§ **WHAT IS REQUIRED**: From the line containing "Viewport: 640px width, 390px height." through the last line of the entries below, transcribe each line exactly, excluding any picture.

§ **GIVEN RECORDS**:
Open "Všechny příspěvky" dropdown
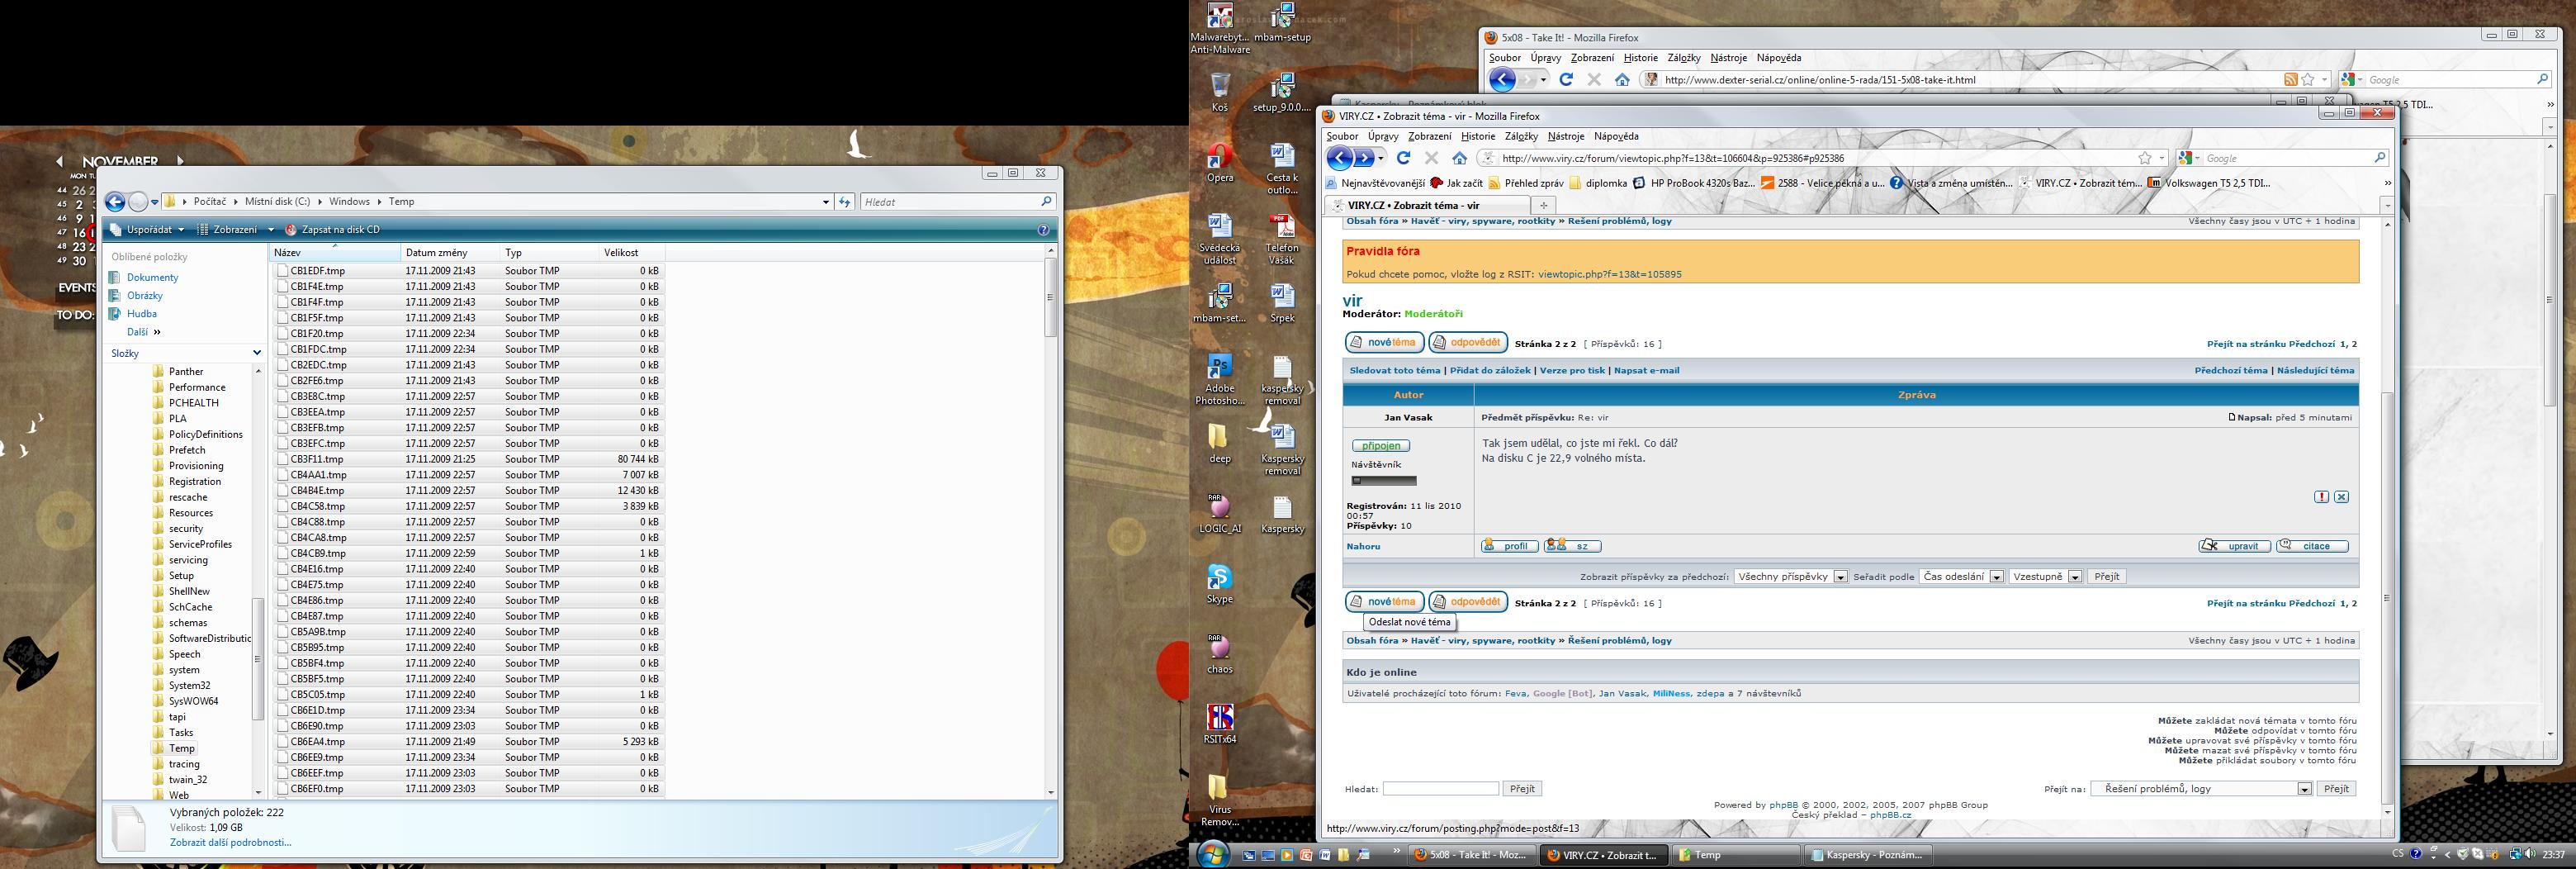2576x869 pixels. coord(1790,577)
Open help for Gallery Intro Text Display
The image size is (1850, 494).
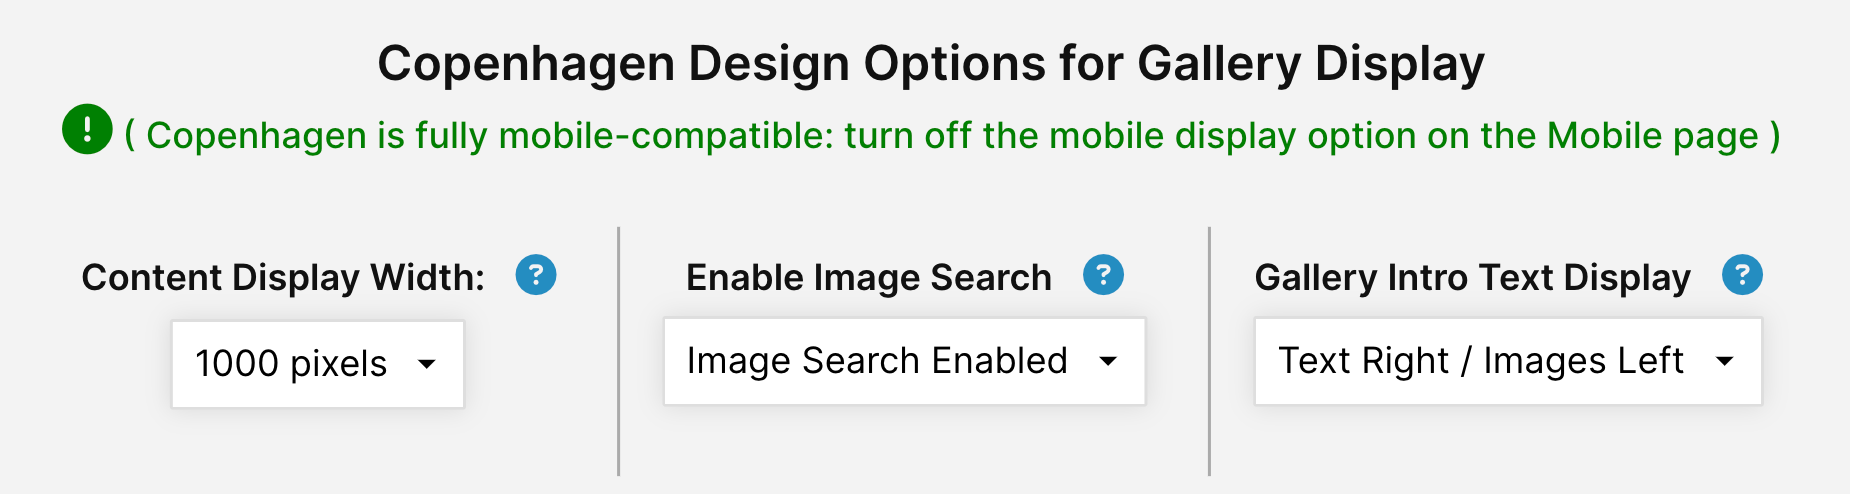pyautogui.click(x=1742, y=275)
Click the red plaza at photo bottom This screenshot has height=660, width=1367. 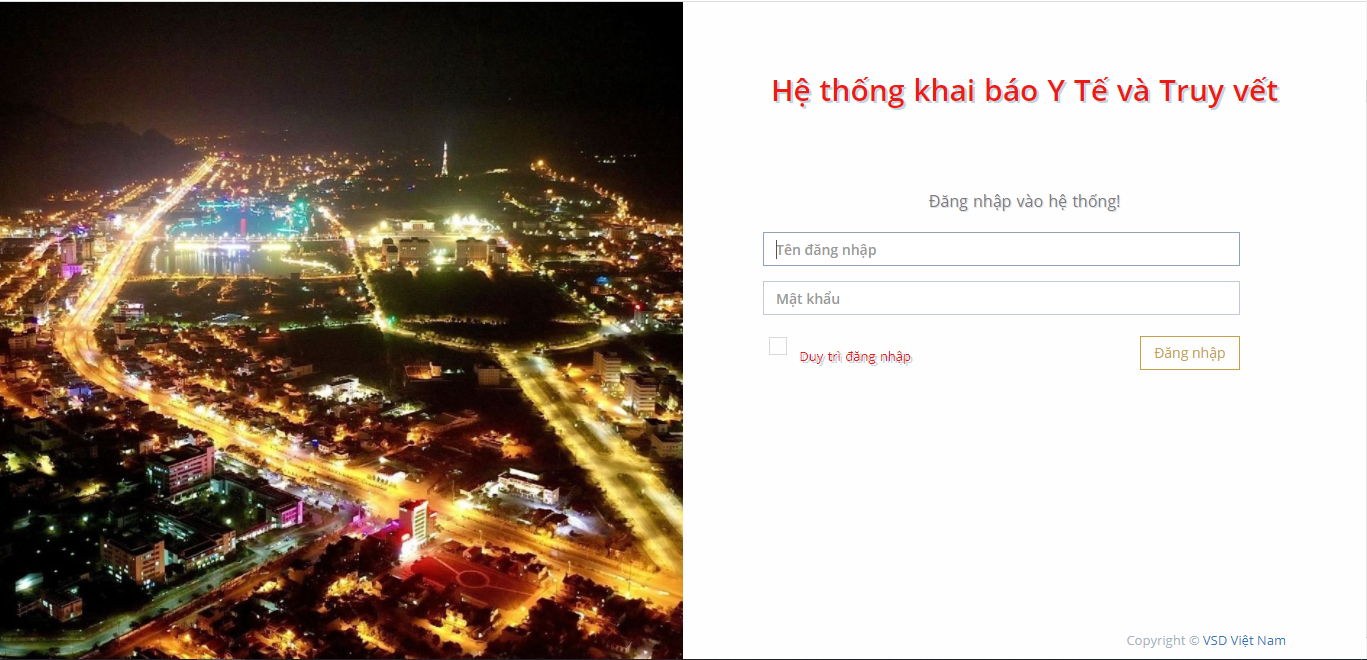[x=460, y=580]
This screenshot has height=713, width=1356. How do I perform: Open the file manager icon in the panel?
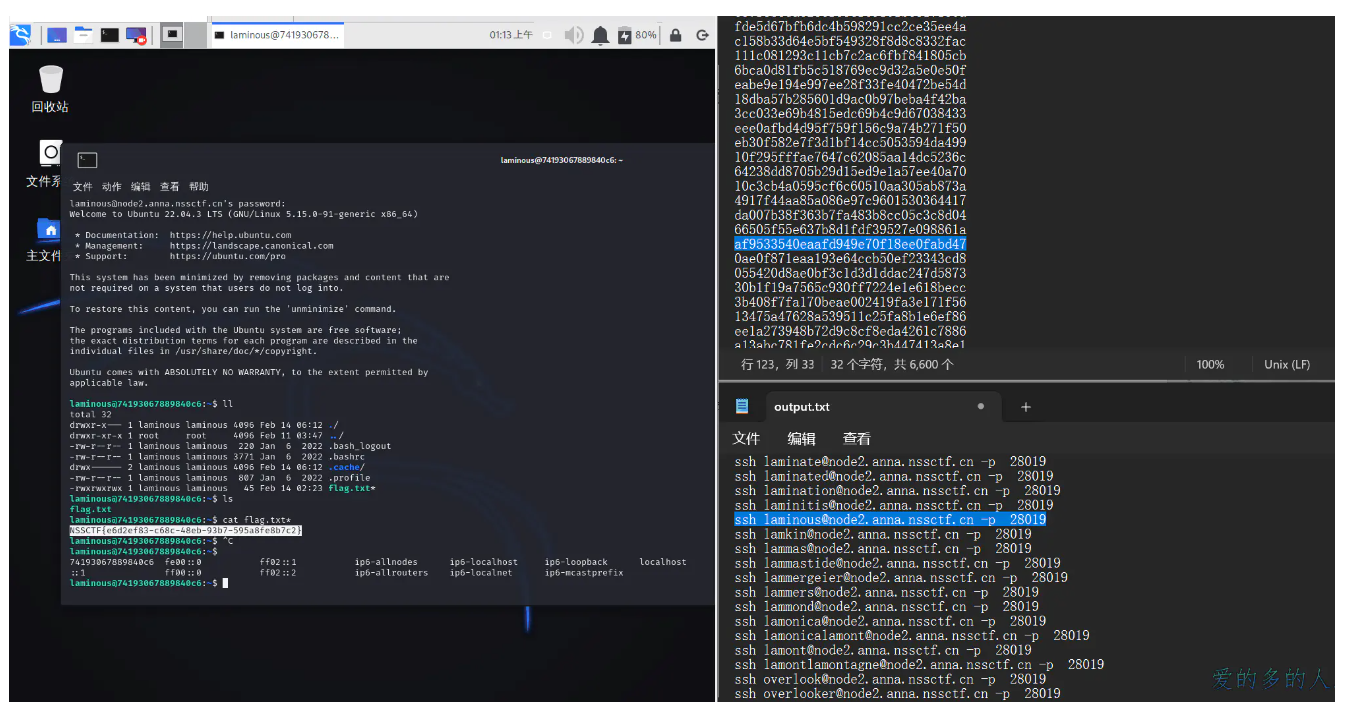pos(83,35)
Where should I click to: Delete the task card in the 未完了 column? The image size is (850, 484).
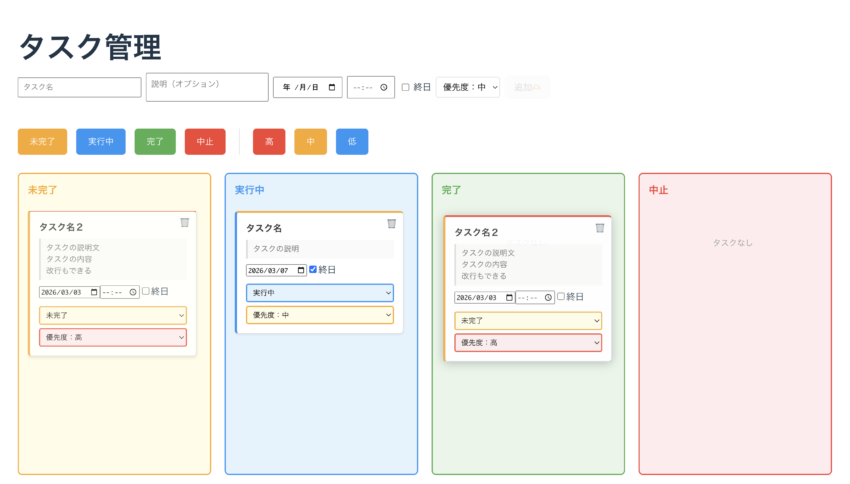184,223
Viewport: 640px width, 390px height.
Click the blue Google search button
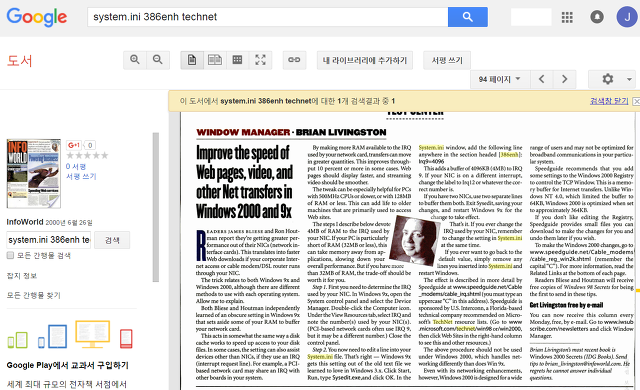467,17
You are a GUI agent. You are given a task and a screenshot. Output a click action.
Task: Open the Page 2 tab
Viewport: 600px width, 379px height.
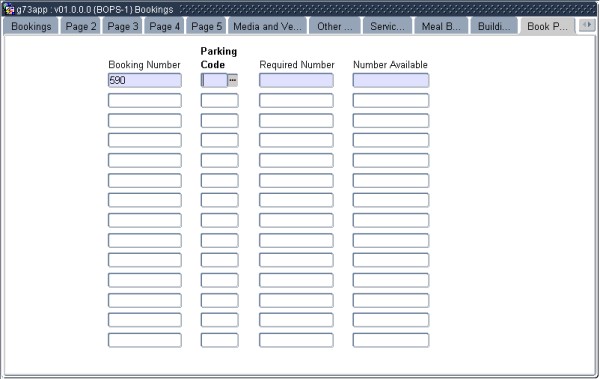tap(81, 26)
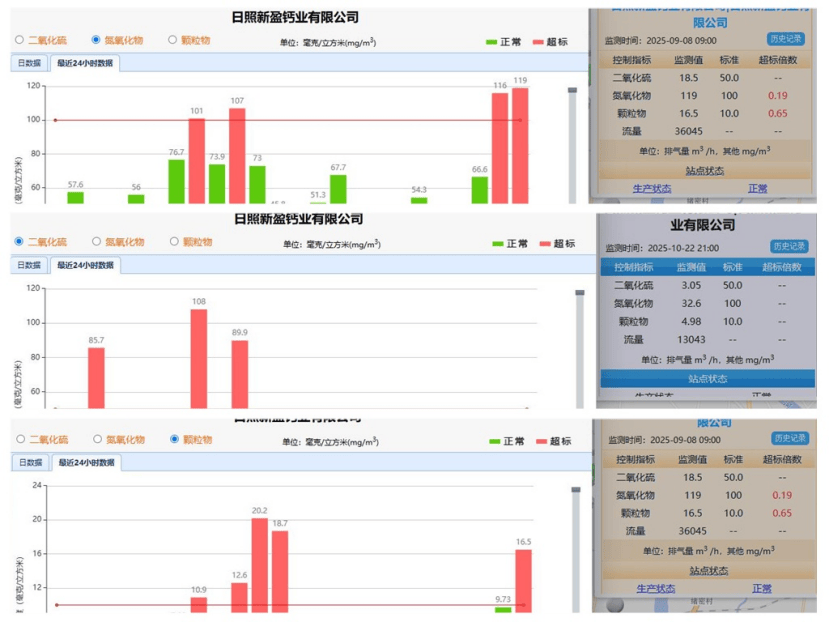
Task: Click the green 正常 legend on bottom chart
Action: click(494, 441)
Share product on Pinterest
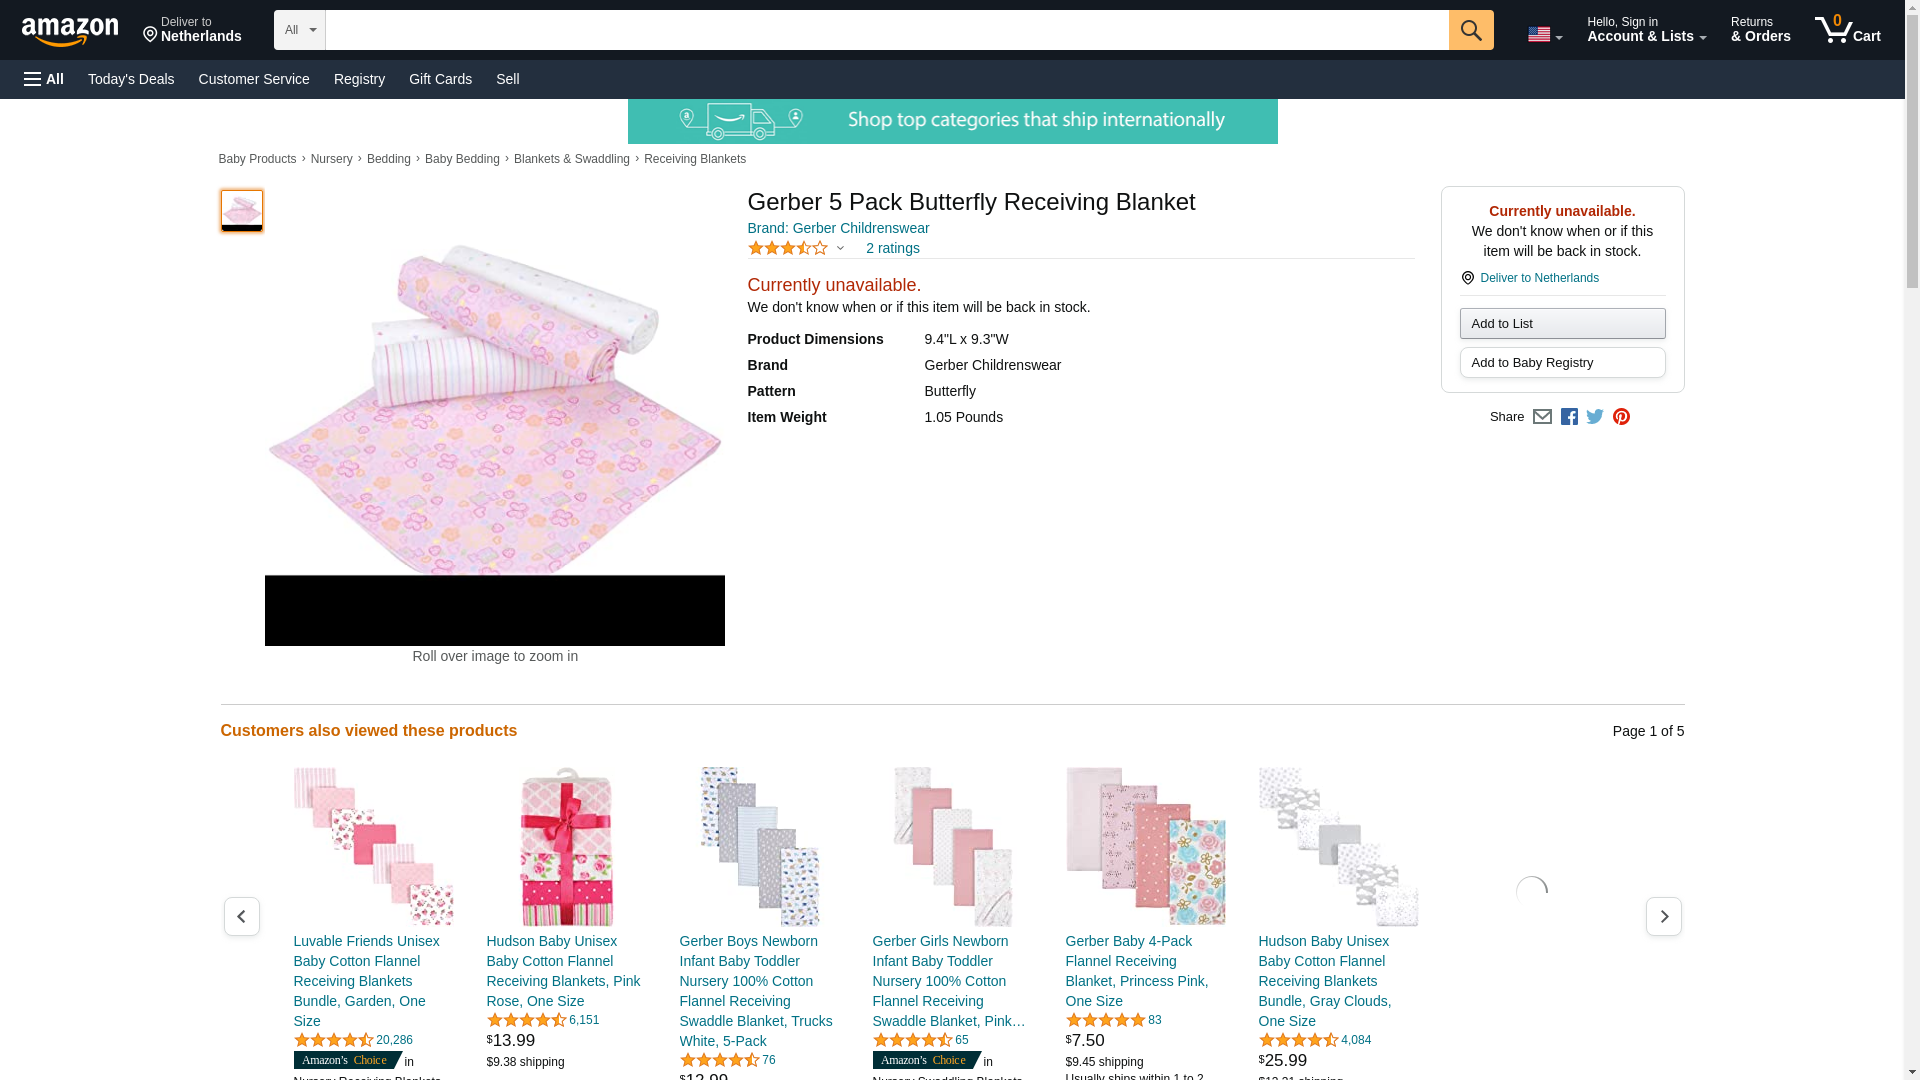 coord(1621,417)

§ **OUTPUT FOR THIS EXERCISE**:
Viewport: 640px width, 390px height.
Click the blue Google search button
467,17
You are a GUI agent. You are given a task and a screenshot. Output a click action.
Task: Open the Page 2 tab
Viewport: 600px width, 379px height.
tap(81, 26)
Task: Click the green 正常 legend on bottom chart
Action: click(494, 441)
Share product on Pinterest
 coord(1621,417)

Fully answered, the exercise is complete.